WHAT TO DO: Your reply should contain nothing except the lines from the one with "The height and" through the end of the listing below, reproduced exactly and stripped of pictures.

BEGIN INFORMATION GIVEN

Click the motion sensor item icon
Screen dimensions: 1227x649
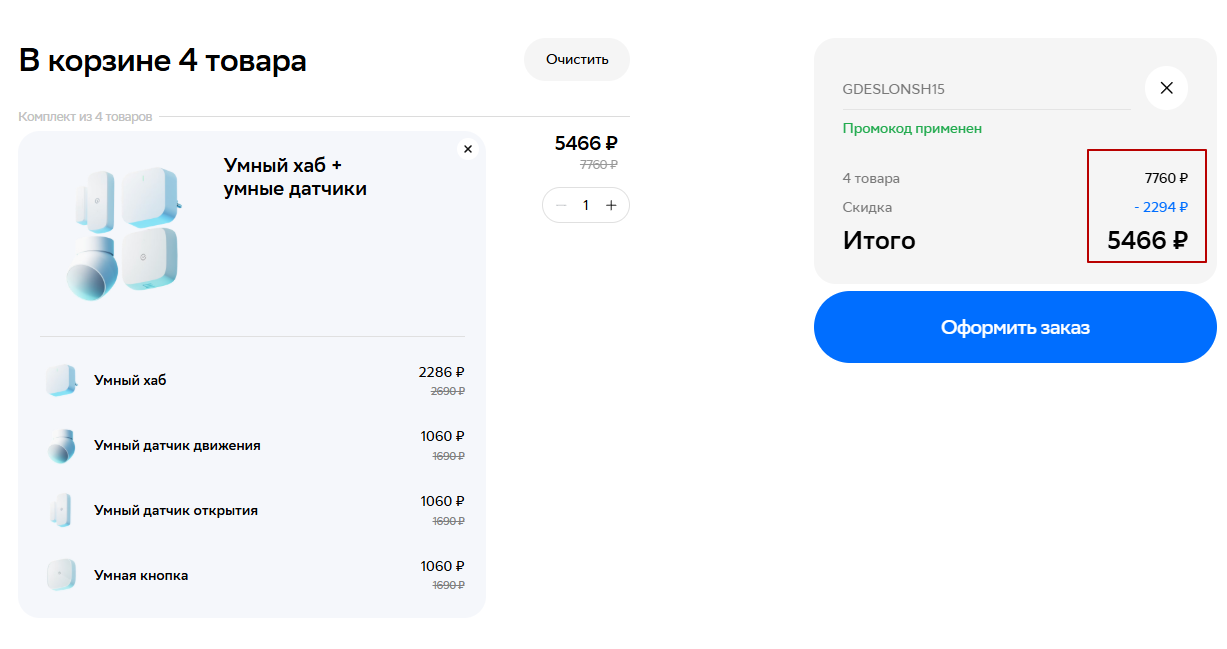[61, 446]
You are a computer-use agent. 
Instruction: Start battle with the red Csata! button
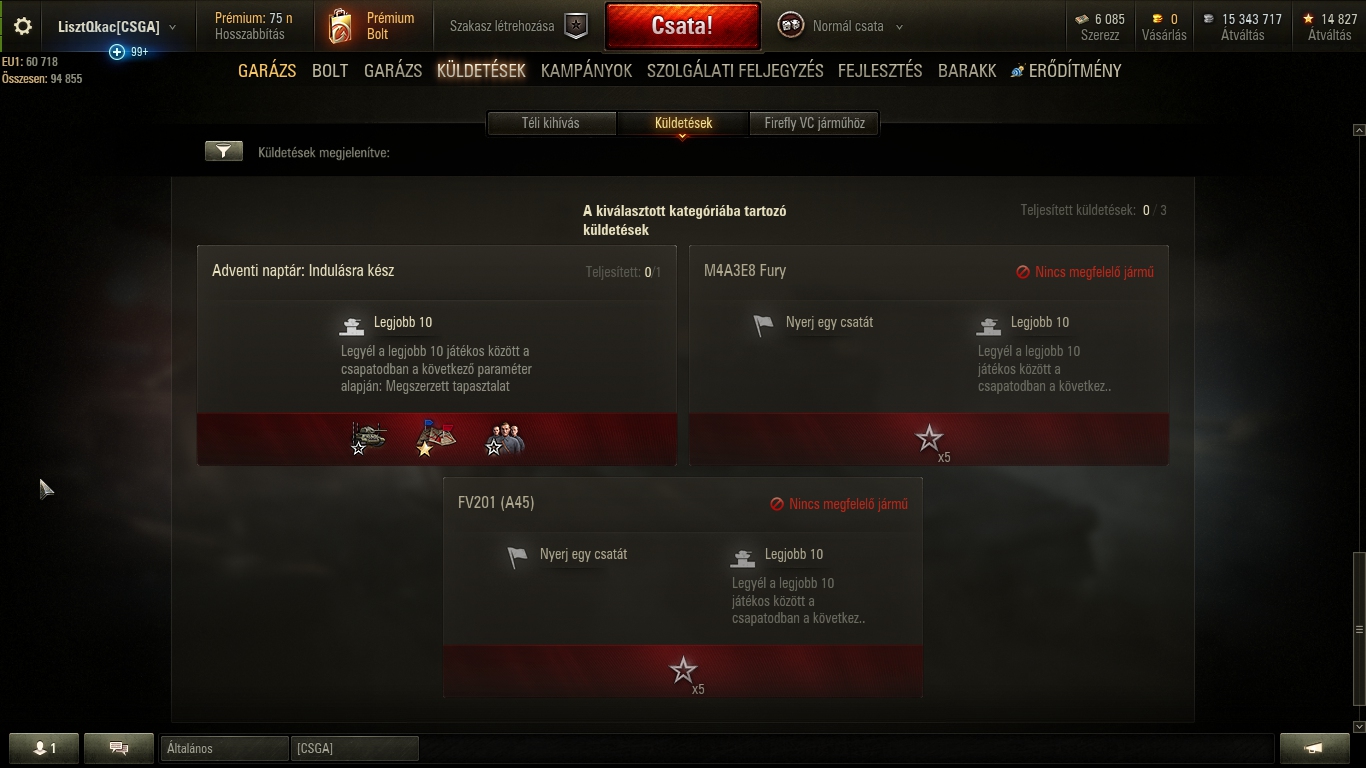point(682,27)
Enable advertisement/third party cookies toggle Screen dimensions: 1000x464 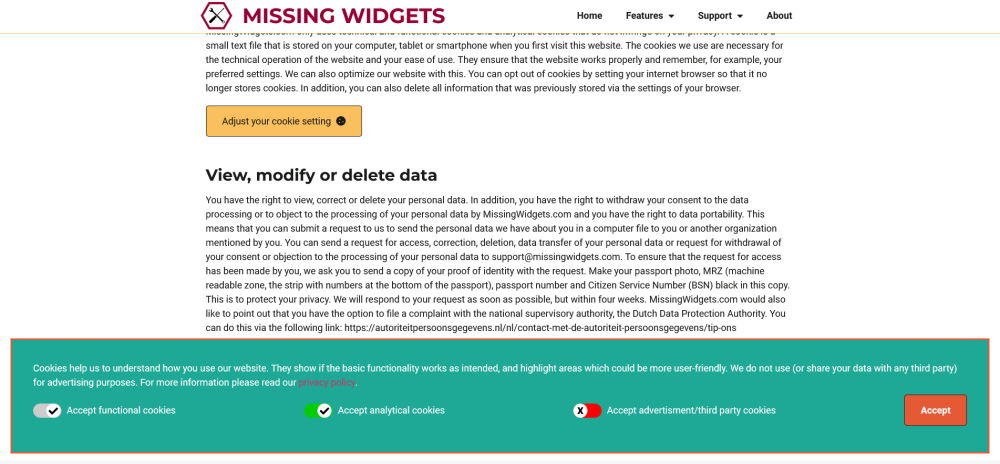click(587, 410)
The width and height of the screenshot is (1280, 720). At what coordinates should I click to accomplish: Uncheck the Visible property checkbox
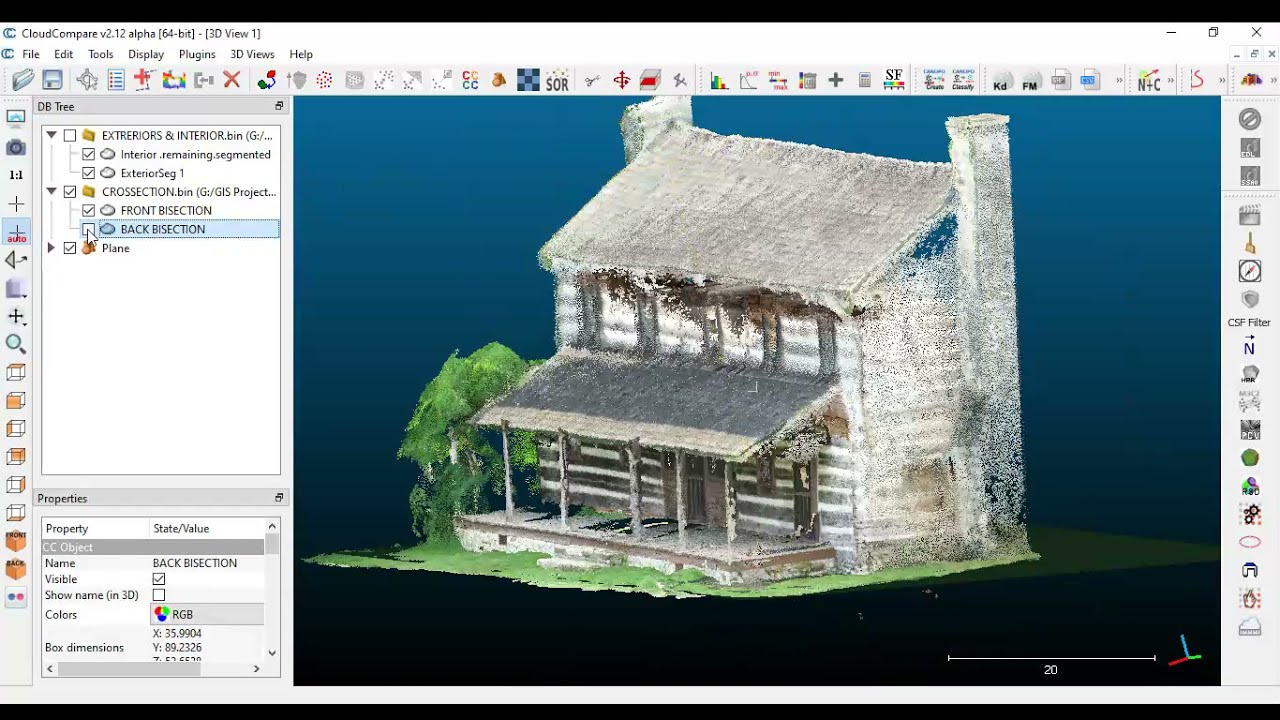tap(159, 579)
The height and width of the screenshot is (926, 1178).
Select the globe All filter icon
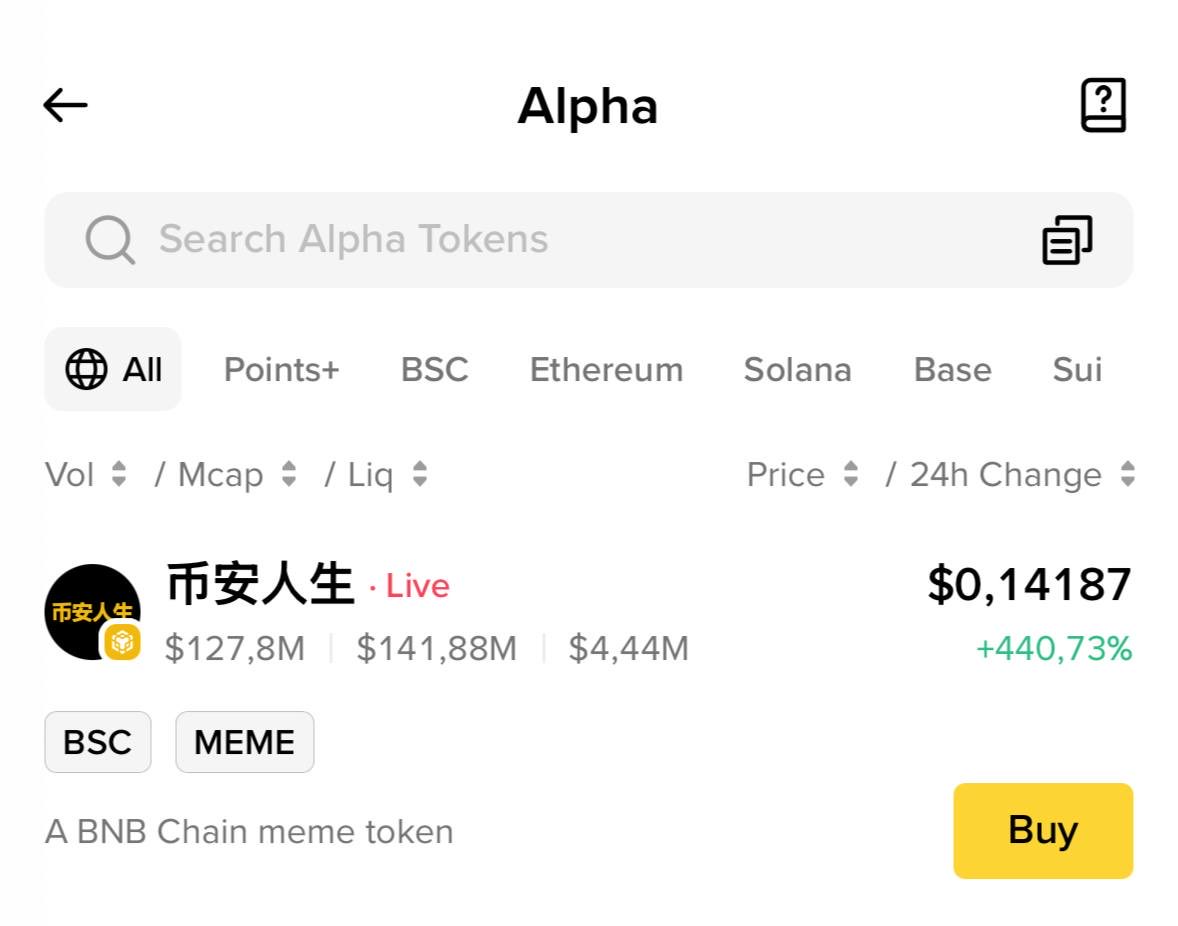coord(87,370)
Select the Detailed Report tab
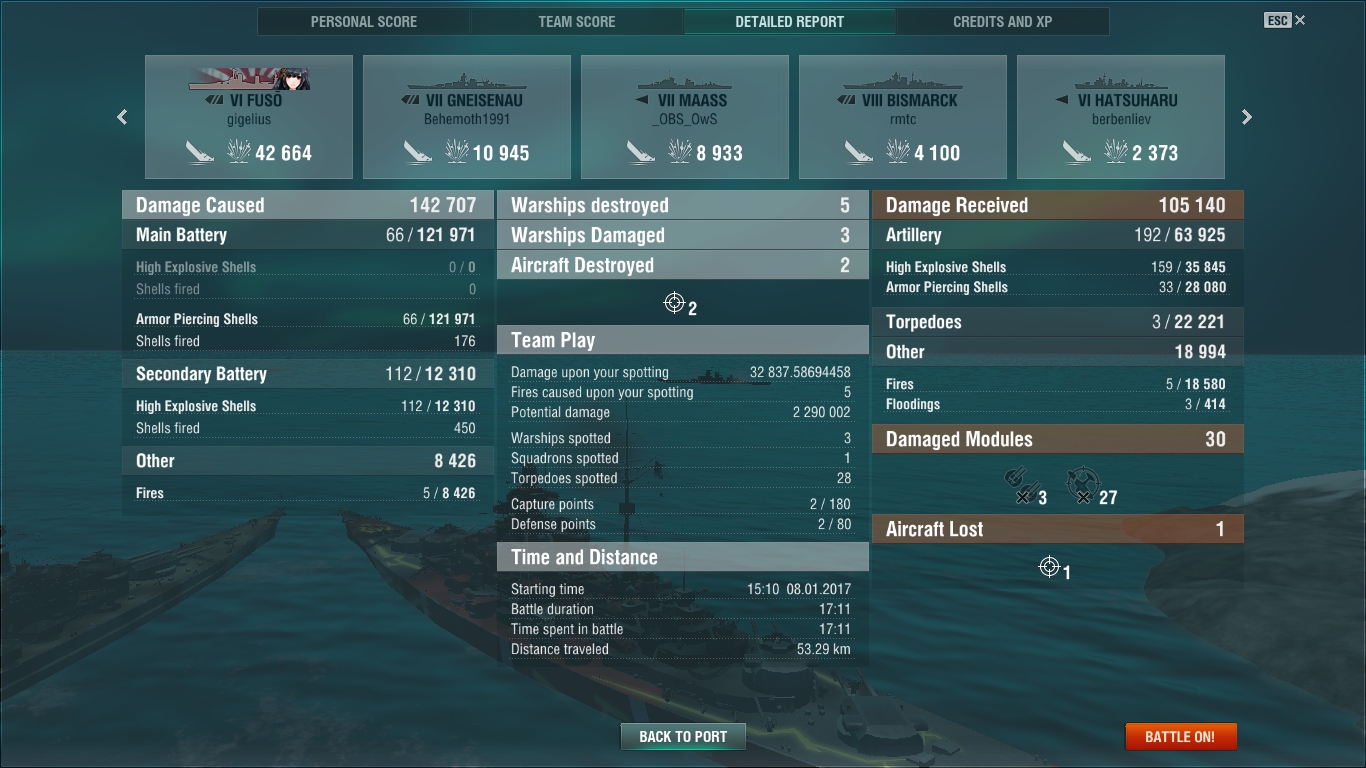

END INFORMATION GIVEN

FINAL ANSWER:
The height and width of the screenshot is (926, 1178).
Select the globe All filter icon
coord(87,370)
Select the Detailed Report tab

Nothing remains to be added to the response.